Pourquoi la Ville de Montréal n’accorderait- elle pas le même temps aux piétons de Vincent-D’Indy qu’aux piétons de Jean-Brillant pour leur permettre de traverser en toute sécurité le boulevard Édouard-Montpetit et l’avenue Vincent-D’Indy ? Est-ce que le piéton ne devrait pas avoir priorité sur le véhicule comme le préconise la Charte du piéton intégrée au Plan de transport de Montréal [voir encadré] ? Quartier Libre a déposé une demande d’accès à l’information auprès de la Ville de Montréal pour savoir ce qui justifie un laps de temps aussi court pour traverser la chaussée au croisement Vincent D’Indy et Édouard-Montpetit.

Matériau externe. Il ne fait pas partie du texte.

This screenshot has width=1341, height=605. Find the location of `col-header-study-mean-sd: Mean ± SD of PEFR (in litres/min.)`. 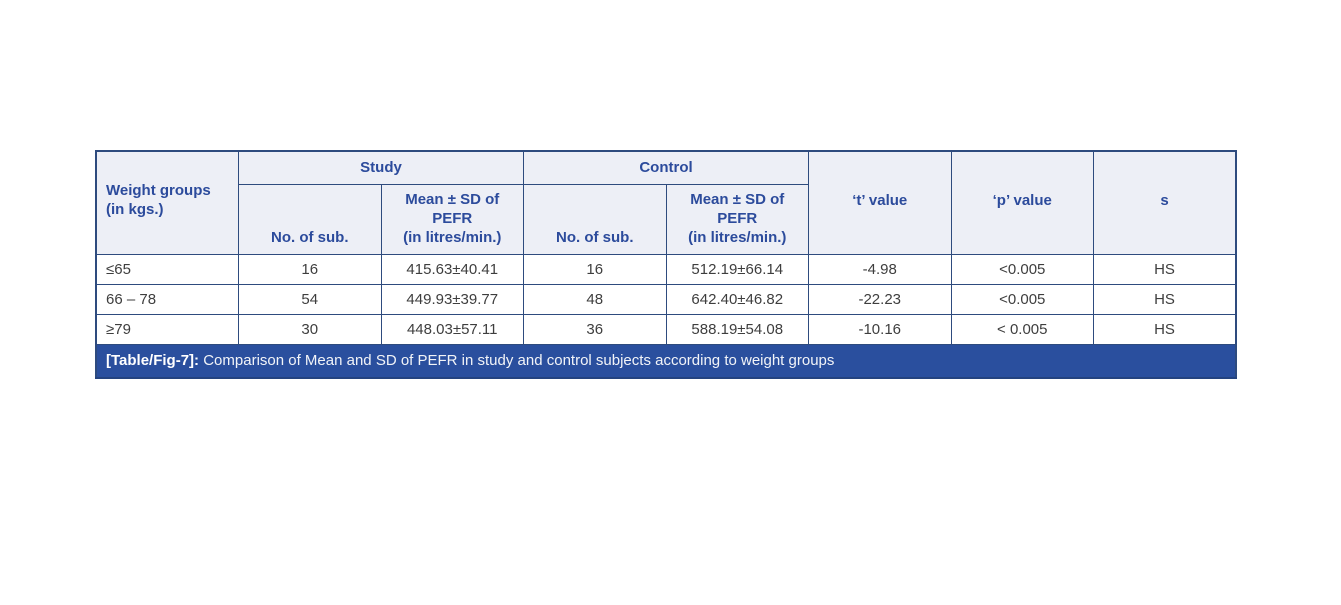

col-header-study-mean-sd: Mean ± SD of PEFR (in litres/min.) is located at coordinates (452, 219).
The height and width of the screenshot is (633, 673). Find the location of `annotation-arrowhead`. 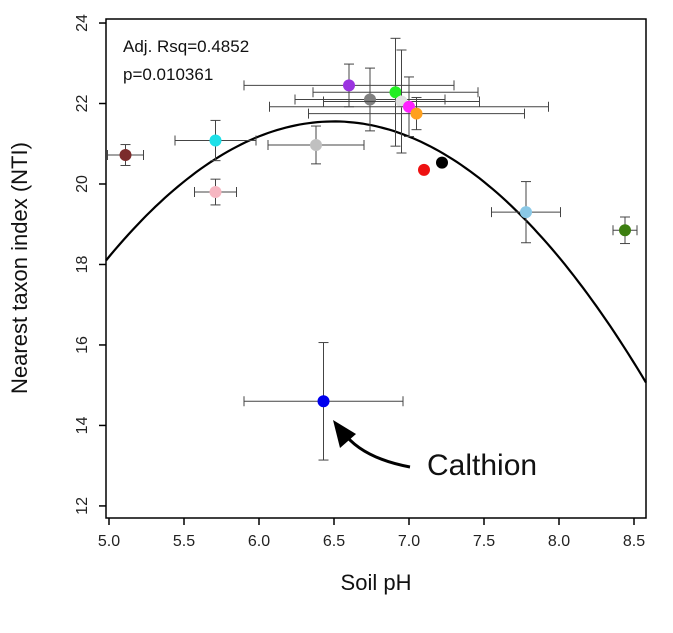

annotation-arrowhead is located at coordinates (344, 434).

Donner la priorité aux piétons
La Charte du piéton fait partie du Plan de transport de Montréal. Elle a été signée en 2006 par Gérald Tremblay, le maire de Montréal et Andrée Lavallée, membre du Comité exécutif et responsable du transport collectif et de l’aménagement urbain. La Charte a pour objectif de «donner la priorité aux piétons dans l’aménagement urbain» et propose «des moyens de créer une ville pour tous, où l’espace urbain est aménagé pour répondre, en priorité, aux besoins des personnes avant ceux des véhicules».
37 $ d’amende
Devant une main fixe ou clignotante, le piéton n’a pas le droit de s’engager sur le passage pour piétons. S’il est déjà en train de traverser, il doit presser le pas jusqu’au trottoir ou la zone de sécurité. En ne respectant pas cette signalisation, vous risquez jusqu’à 37 $ d’amende pour infraction au code de la route.